How do you solve the equation ${{\log }_{2}}\left( \dfrac{3x-2}{5} \right)={{\log }_{2}}\left( \dfrac{8}{x} \right)$ ?

Answer 1

Hint: To solve this question first check whether the base of both the logarithmic expressions are the same, if they are the same then remove the log from both sides and solve the equation for the values of the variable. After finding the values of the variable, substitute them in the equation to check which value satisfies the expression to get the final answer.
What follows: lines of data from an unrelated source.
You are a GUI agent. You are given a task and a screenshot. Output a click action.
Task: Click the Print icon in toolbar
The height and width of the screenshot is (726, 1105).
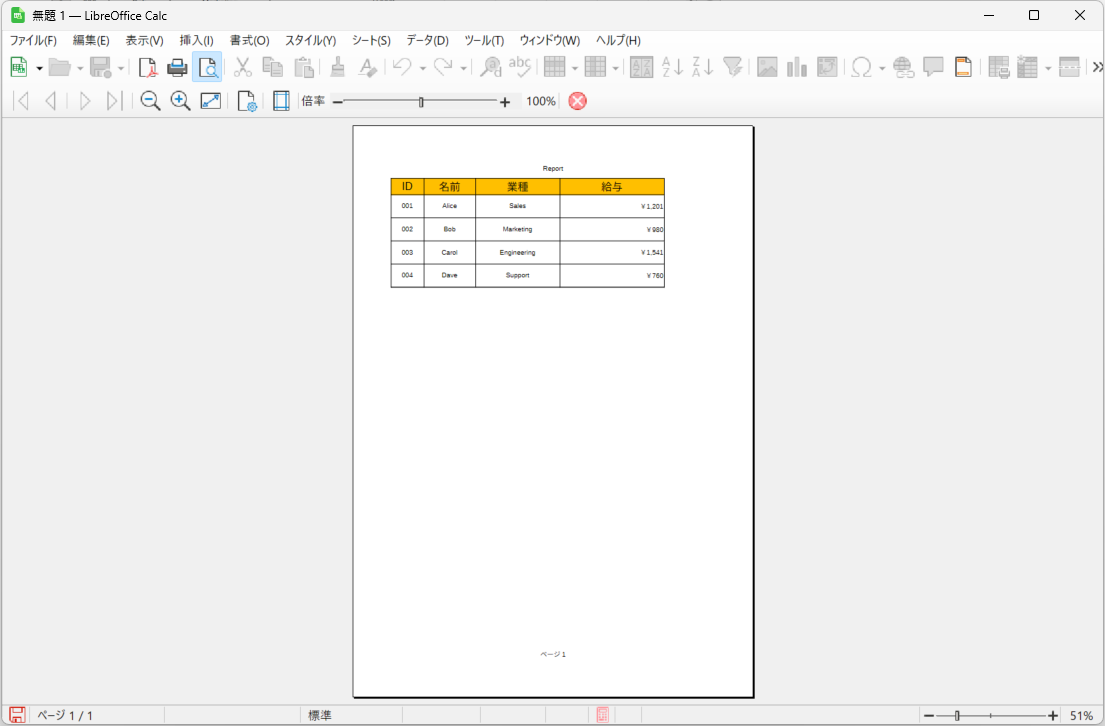[177, 68]
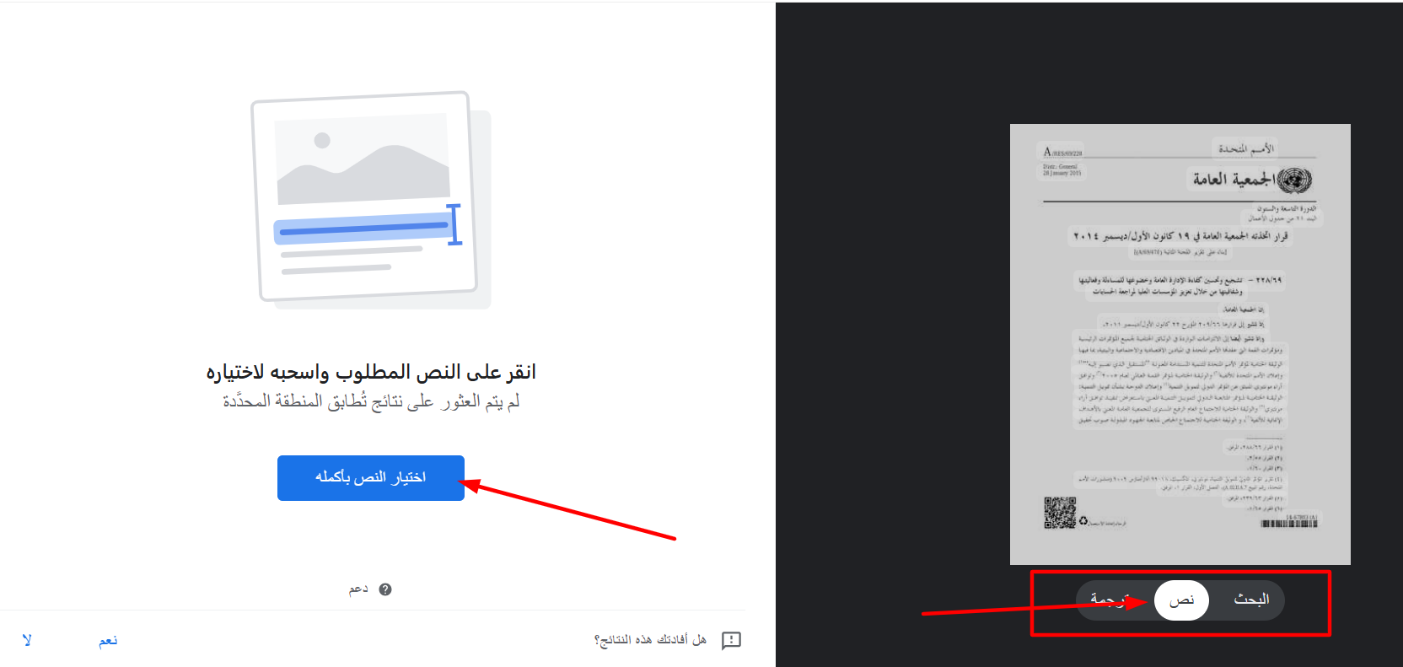The width and height of the screenshot is (1403, 667).
Task: Answer لا to the feedback question
Action: [x=27, y=640]
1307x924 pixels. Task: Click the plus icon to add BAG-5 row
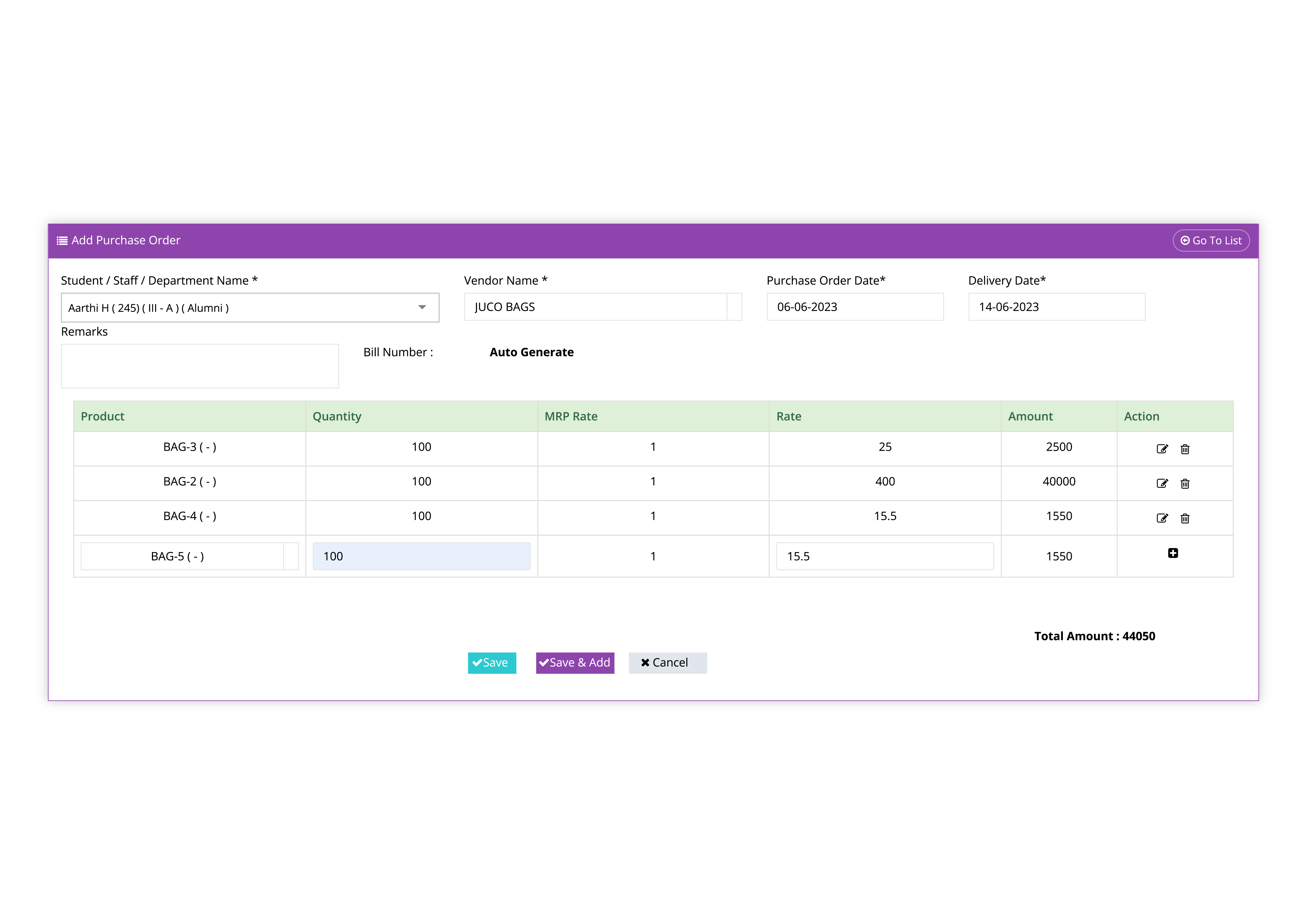pos(1173,553)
Complete step by step solution:
Given the expression: ${{\log }_{2}}\left( \dfrac{3x-2}{5} \right)={{\log }_{2}}\left( \dfrac{8}{x} \right)$
Since, the base on both the sides is the same, that is $2$ , therefore we can easily remove the log from both the sides, to get the following equation,
$\Rightarrow \left( \dfrac{3x-2}{5} \right)=\left( \dfrac{8}{x} \right)$
Now, simplify the above expression by cross-multiplying the denominators of both the fractions, to get,
 $\Rightarrow x\left( 3x-2 \right)=5\times 8$
Simplify the above expression by multiplying the terms,
$\Rightarrow 3{{x}^{2}}-2x=40$
Rewrite the above equation the standard form of a quadratic equation, to get,
$\Rightarrow 3{{x}^{2}}-2x-40=0$
Now, with the help of splitting the middle term method, solve the above equation to get the value of the variable $x$ ,
$\Rightarrow 3{{x}^{2}}-12x+10x-40=0$
The middle term $2x\;$ can be split like $-12x$ and $10x\;$, since the product of the first and the last term is $-120$ .
Taking the common terms from the above equation and writing it in the form of products of factors, we get,
 $\Rightarrow 3x\left( x-4 \right)+10\left( x-4 \right)=0$
Taking out the common term,
$\Rightarrow \left( 3x+10 \right)\left( x-4 \right)=0$
From the above equation and by equating each term to zero, we get the following values for the variable $x$
$x=\dfrac{-10}{3}$ Or $x=4$
Now, we know that logarithmic functions are only defined on the positive real number set, that is, the domain of the logarithmic functions is real positive numbers only.
So, we can say that $x=\dfrac{-10}{3}$ would not be a valid solution.
Therefore, on solving ${{\log }_{2}}\left( \dfrac{3x-2}{5} \right)={{\log }_{2}}\left( \dfrac{8}{x} \right)$ we get the value as $x=4$.

Note: While solving the quadratic equations, one can use the quadratic formula as well as splitting the middle term as well. Also, keep in mind that the exponential and logarithmic functions are only defined on the set of positive real numbers.